Top 5 Summer Movies of 2015

Alo Party Peoples.

So, summer movie season has already come and gone. Sure, there's that Fantastic Four reboot, but after that we're seemingly skipping the annual dead zone for a slow transition into prestige season. I thought it would be a good idea to look at this summer movie season and count down the best, because this is the Internet and that's how we mark the beginning and end of things. To make it a bit more interesting, let's stick to stuff that fits the traditional summer movie paradigm. Andrew Niccol's Good Kill came out this summer, and it's better than most of the movies on this list, but it isn't really a summer movie, it's an awards season movie that we got early. Anyways, let's go, starting with...

#5) Me and Earl and the Dying Girl  

Directed by Alfonso Gomes-Rejon, Written by Jesse Andrews

Pretentious? Maybe. Laser focused on hitting the heart strings of wannabe auteur hipsters? Definitely. Still a sweet little movie despite all of that? Absolutely. Me and Earl and the Dying Girl is a moving portrait of Millennial disillusionment with the reality of the 21st Century so far, yet it manages to avoid being relentlessly depressing by also being a funny, sweet little movie at the same time.

#4) Ant-Man

Directed by Peyton Reed, Written by Edgar Wright, Joe Cornish, Adam McKay, and Paul Rudd

After an astonishing tale of behind the scenes skulduggery, Marvel Studios, the current king of big flashy blockbusters, had the guts to make the scope smaller, and make the stakes more personal. In a summer packed to the gills with CGI destruction porn, and especially after Age of Ultron's bloated climax, Ant-Man is a refreshingly intimate summer action film that harkens back to the best of pre-Franchise Age blockbuster film making, much like last year's late-summer Marvel offering Guardians of the Galaxy.

#3) Vacation

Directed and Written by John Francis Daley and Johnathan M. Goldstein

Rather than take the easy route and just make another low brow, lowest common denominator summer comedy, the makers of Vacation decided to take some sage advice from the  Jump Street movies and the result is not only one of the funniest movies in recent memory, it's also one of the smartest. Vacation is so much fun, once you see it, you'll whistle zip-a-dee-do-da out your ass.

### Record set
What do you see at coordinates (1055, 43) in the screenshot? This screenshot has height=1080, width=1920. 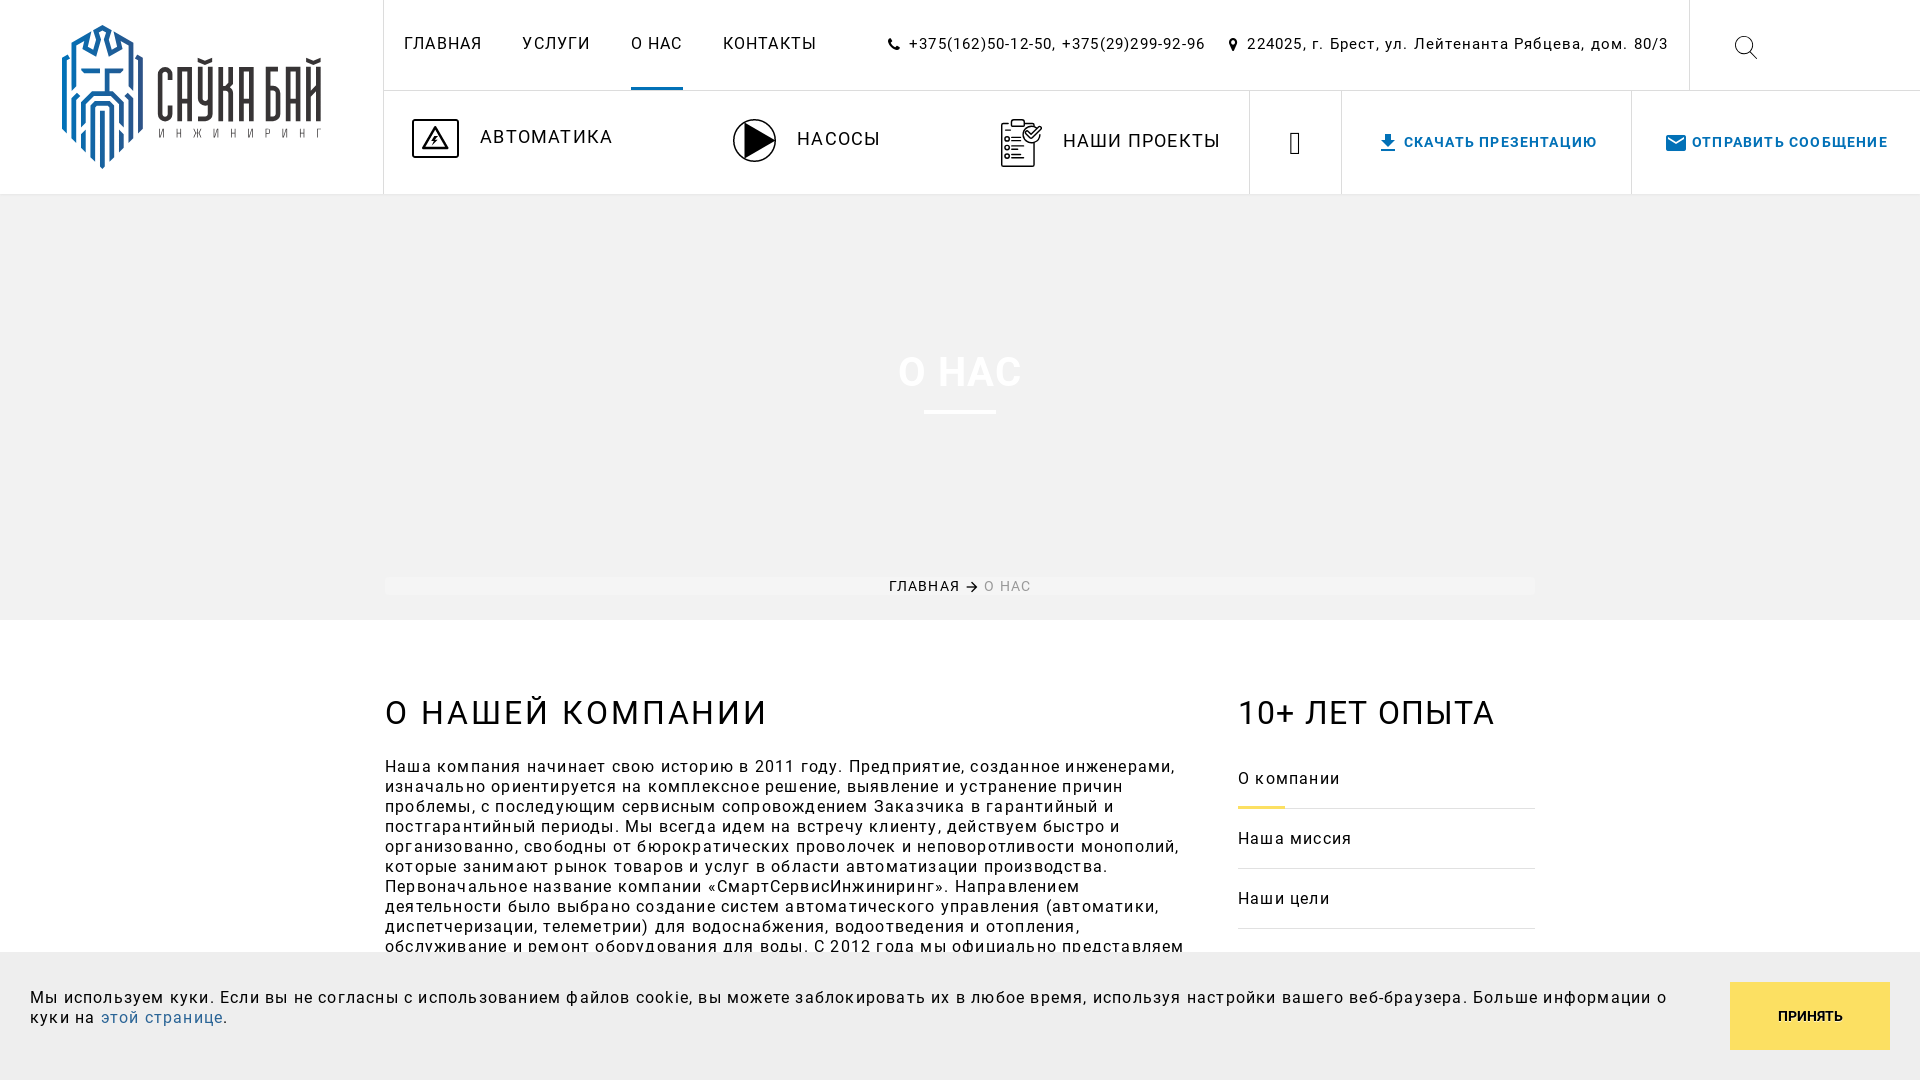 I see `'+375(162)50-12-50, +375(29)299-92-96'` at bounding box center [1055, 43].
==
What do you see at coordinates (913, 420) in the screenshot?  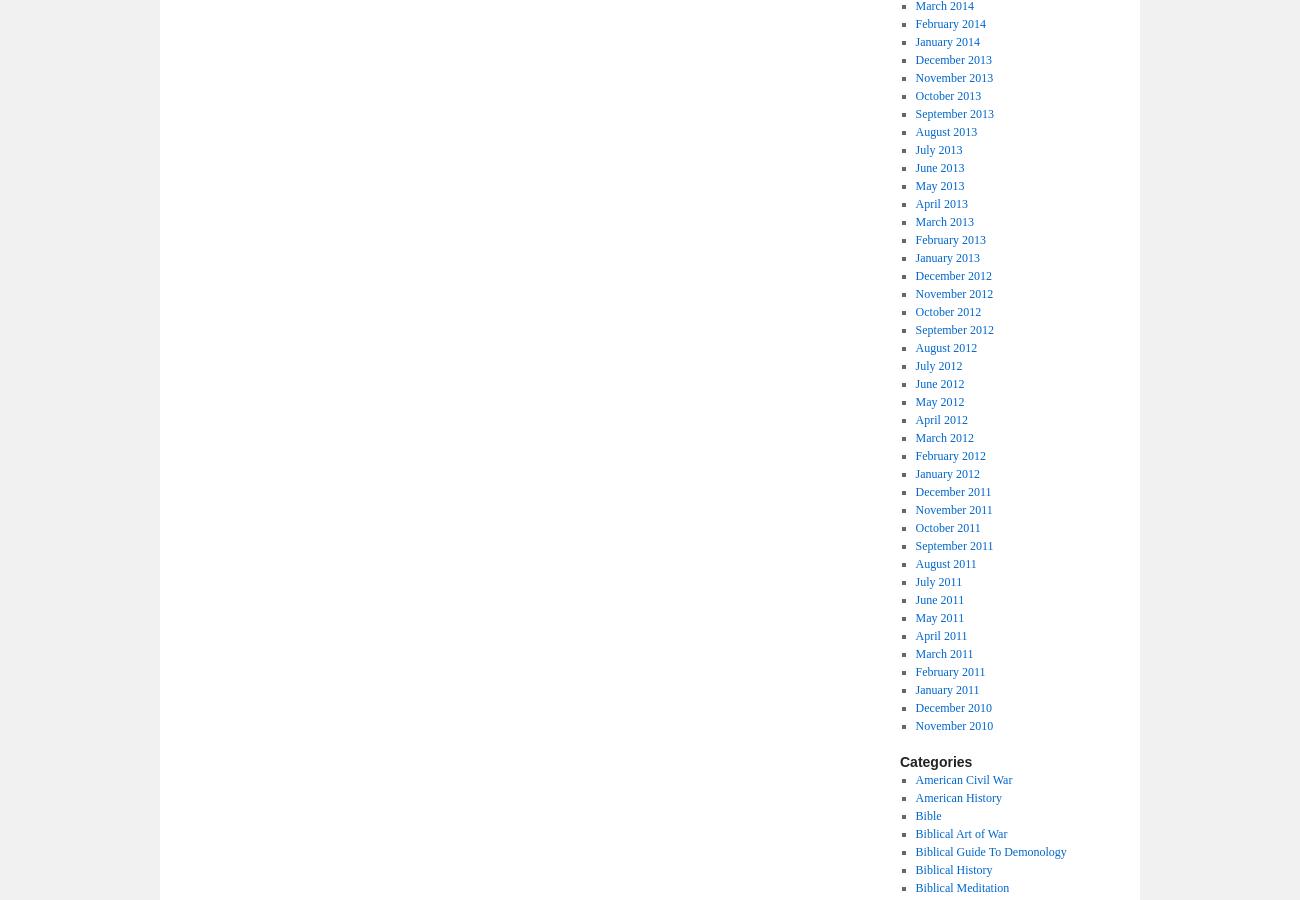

### Work required
Reproduce the passage of the 2015 summer movie countdown word for word, starting with "Directed by Alfonso" and going on through "the same time.".

### Problem solution
Directed by Alfonso Gomes-Rejon, Written by Jesse Andrews

Pretentious? Maybe. Laser focused on hitting the heart strings of wannabe auteur hipsters? Definitely. Still a sweet little movie despite all of that? Absolutely. Me and Earl and the Dying Girl is a moving portrait of Millennial disillusionment with the reality of the 21st Century so far, yet it manages to avoid being relentlessly depressing by also being a funny, sweet little movie at the same time.